Re: help with dataimport delta query

Posted by Joel Nylund <jn...@yahoo.com>.
got to love it when yahoo thinks your own mail is spam, anyone have  
any ideas how to get logging to work with 1.4.

I went to the admin panel and set all logging to finest.

In my jetty std out I see no SQL for any of the dataimport handler  
run. I see

Nov 23, 2009 9:26:27 PM  
org.apache.solr.handler.dataimport.JdbcDataSource$1 call
INFO: Time taken for getConnection(): 6
Nov 23, 2009 9:26:32 PM  
org.apache.solr.handler.dataimport.JdbcDataSource$1 call
INFO: Creating a connection for entity category with URL: jdbc:mysql:// 
localhost/feeddb
Nov 23, 2009 9:26:32 PM  
org.apache.solr.handler.dataimport.JdbcDataSource$1 call
INFO: Time taken for getConnection(): 5


But no sql, from looking at the source, it looks like it should be  
logging the sql if Im in debug mode.

any ideas, I think I am losing my mind.

my full import works, but the delta does nothing

thanks
Joel



On Nov 23, 2009, at 2:49 PM, Joel Nylund wrote:

> Hi, I have solr all working nicely, except im trying to get deltas  
> to work on my data import handler
>
> Here is a simplification of my data import config, I have a table  
> called "Book" which has categories, im doing subquries for the  
> category info and calling a javascript helper. This all works  
> perfectly for the regular query.
>
> I added these lines for the delta stuff:
>
> 	deltaImportQuery="SELECT f.id,f.title
> 			FROM Book f
> 			f.id='${dataimporter.delta.job_jobs_id}'"
> 		deltaQuery="SELECT id FROM `Book` WHERE fm.inMyList=1 AND  
> lastModifiedDate > '${dataimporter.last_index_time}'"  >
> 		
> basically im trying to rows that lastModifiedDate is newer than the  
> last index (or deltaindex).
>
> I run:
> http://localhost:8983/solr/dataimport?command=delta-import
>
> And it says in logs:
>
> Nov 23, 2009 2:33:02 PM  
> org.apache.solr.handler.dataimport.DataImporter doDeltaImport
> INFO: Starting Delta Import
> Nov 23, 2009 2:33:02 PM  
> org.apache.solr.handler.dataimport.SolrWriter readIndexerProperties
> INFO: Read dataimport.properties
> Nov 23, 2009 2:33:02 PM  
> org.apache.solr.handler.dataimport.DocBuilder doDelta
> INFO: Starting delta collection.

____

* **REQUIRED TASK**
In the thread about the dataimport delta query, to what level did the poster set all logging in the admin panel? The data that follows is not needed.

* **DATA EXCERPT**
____

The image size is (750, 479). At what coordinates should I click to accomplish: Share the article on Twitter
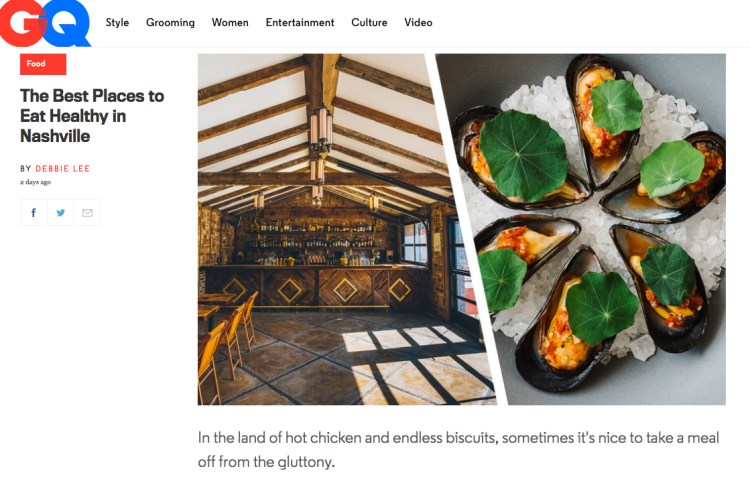(60, 213)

____

* **RESPONSE TO THE TASK**
Finest.